Le deuxième suspect a été accusé de falsification de documents douaniers permettant que du grain ukrainien importé soit finalement écoulé sur le marché agroalimentaire.
Le troisième suspect a également été accusé de fraude douanière sur 190 déclarations d’importation de maïs et de colza, impliquant une transaction de plusieurs millions.
La question du commerce du grain « technique » ukrainien est sensible, non seulement dans l’agriculture polonaise mais aussi en politique et dans les vastes zones rurales. Le terme « grain technique » fut initialement employé par la douane et le gouvernement polonais pour autoriser l’arrivée et le transit de céréales ukrainiennes sans imposition ni contrôle, ces dernières devant être acheminées vers d’autres pays.
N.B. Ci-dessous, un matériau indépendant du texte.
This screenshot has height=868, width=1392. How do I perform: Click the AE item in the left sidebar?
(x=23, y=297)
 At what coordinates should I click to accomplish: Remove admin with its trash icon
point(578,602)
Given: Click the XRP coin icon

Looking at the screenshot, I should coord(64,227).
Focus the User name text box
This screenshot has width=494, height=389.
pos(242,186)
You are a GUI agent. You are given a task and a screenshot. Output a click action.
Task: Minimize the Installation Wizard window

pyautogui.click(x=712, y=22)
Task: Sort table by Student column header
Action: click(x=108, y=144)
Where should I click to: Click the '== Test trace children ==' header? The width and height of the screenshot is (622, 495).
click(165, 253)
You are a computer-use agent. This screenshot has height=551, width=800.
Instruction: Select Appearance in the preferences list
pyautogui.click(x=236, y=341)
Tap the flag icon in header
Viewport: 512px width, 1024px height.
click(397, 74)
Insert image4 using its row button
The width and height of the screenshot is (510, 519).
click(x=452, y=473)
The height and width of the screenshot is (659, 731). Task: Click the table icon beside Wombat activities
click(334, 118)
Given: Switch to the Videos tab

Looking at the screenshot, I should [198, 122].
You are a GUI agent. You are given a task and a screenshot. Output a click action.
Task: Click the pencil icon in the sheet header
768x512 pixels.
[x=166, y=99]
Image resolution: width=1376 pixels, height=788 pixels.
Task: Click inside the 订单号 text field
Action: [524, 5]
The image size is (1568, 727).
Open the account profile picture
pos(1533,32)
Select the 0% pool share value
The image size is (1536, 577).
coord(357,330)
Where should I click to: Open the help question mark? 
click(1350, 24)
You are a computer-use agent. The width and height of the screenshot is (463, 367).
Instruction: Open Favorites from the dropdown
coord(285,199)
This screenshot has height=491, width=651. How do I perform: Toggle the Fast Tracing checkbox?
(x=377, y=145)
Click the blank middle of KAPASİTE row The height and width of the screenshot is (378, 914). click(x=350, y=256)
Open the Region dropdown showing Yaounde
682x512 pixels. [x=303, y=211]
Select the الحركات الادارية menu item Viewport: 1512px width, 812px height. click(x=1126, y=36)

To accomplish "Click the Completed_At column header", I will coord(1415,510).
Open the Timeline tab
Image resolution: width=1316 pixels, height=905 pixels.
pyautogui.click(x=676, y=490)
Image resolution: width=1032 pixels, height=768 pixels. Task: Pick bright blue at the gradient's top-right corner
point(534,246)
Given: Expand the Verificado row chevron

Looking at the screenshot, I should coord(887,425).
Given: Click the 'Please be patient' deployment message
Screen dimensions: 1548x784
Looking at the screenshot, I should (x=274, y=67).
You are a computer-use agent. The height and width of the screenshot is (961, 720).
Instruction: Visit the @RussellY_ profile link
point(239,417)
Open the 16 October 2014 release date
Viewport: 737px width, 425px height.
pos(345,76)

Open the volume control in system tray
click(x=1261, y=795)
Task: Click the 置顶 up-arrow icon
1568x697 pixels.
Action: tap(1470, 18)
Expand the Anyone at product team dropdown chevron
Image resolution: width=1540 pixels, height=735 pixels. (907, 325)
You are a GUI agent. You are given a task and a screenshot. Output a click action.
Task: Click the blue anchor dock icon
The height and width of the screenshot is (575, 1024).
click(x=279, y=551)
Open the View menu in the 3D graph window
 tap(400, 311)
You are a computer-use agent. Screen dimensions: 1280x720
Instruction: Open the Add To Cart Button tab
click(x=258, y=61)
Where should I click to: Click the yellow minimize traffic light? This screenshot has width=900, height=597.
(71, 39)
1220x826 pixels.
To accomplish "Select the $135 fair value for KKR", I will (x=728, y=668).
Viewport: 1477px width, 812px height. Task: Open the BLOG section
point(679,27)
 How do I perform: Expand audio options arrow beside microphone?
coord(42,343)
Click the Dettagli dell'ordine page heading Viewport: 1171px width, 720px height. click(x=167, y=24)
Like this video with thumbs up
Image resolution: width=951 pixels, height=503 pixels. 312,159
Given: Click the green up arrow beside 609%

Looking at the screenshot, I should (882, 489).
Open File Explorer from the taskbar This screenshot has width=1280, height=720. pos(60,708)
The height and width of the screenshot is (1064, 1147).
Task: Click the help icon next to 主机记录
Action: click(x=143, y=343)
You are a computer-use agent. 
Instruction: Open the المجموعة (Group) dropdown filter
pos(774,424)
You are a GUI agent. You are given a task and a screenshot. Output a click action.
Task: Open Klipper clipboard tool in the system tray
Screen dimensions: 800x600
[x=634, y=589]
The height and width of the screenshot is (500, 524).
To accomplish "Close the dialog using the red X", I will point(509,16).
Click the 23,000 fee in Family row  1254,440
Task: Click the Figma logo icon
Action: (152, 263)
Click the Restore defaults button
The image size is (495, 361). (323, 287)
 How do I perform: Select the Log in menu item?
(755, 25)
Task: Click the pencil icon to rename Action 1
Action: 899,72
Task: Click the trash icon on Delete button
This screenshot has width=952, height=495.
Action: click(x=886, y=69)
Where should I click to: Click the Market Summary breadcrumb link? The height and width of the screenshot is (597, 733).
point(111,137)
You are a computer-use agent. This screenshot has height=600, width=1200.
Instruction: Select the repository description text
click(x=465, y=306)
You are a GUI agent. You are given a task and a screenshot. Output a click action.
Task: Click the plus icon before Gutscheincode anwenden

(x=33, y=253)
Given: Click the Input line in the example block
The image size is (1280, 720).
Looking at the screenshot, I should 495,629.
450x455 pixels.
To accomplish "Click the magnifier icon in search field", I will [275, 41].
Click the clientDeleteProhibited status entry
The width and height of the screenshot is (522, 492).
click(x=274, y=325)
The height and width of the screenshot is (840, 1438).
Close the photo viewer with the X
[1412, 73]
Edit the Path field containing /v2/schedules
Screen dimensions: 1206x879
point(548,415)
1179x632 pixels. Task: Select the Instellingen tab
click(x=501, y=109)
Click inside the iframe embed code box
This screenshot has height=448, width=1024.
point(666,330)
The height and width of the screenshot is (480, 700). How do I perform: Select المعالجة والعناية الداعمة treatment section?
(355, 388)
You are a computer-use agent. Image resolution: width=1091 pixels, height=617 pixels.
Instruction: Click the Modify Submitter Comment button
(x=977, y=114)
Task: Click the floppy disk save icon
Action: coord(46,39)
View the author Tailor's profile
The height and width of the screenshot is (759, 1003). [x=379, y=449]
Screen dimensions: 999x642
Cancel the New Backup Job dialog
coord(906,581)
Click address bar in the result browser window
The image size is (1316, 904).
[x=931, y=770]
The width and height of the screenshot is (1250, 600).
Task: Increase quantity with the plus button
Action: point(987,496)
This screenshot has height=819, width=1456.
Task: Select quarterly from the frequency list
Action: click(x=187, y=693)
Dans les faits, une grande partie a toutefois été écoulée sur le marché polonais des matières premières, empêchant les cultivateurs polonais de vendre leur propre grain ou ne pouvant le vendre qu’à des prix cassés. Cela provoque aussi des conflits avec les règles européennes sur les droits d’importation et les quotas, une décision devant être prise à nouveau le 15 septembre.
À l’heure actuelle, dans le cadre de l’enquête conduite par une équipe de procureurs, des dizaines de procédures contre des négociants suspects ont été regroupées. Jusqu’à présent, 283 perquisitions ont été effectuées et des documents saisis. Le dossier est supervisé par la division des crimes économiques du parquet national.
Le puissant syndicat agricole radical polonais Agrounia réclame la publication des noms des négociants en grains polonais qui, aux dépens des cultivateurs locaux, ont tiré d’importants profits des assouplissements européens au profit de l’agriculture ukrainienne. Le parti au pouvoir PiS refuse pour l’instant, alléguant un non-respect des règles de subvention. Cette position est contredite par Janusz Wojciechowski, commissaire européen à l’agriculture, qui est lui-même polonais.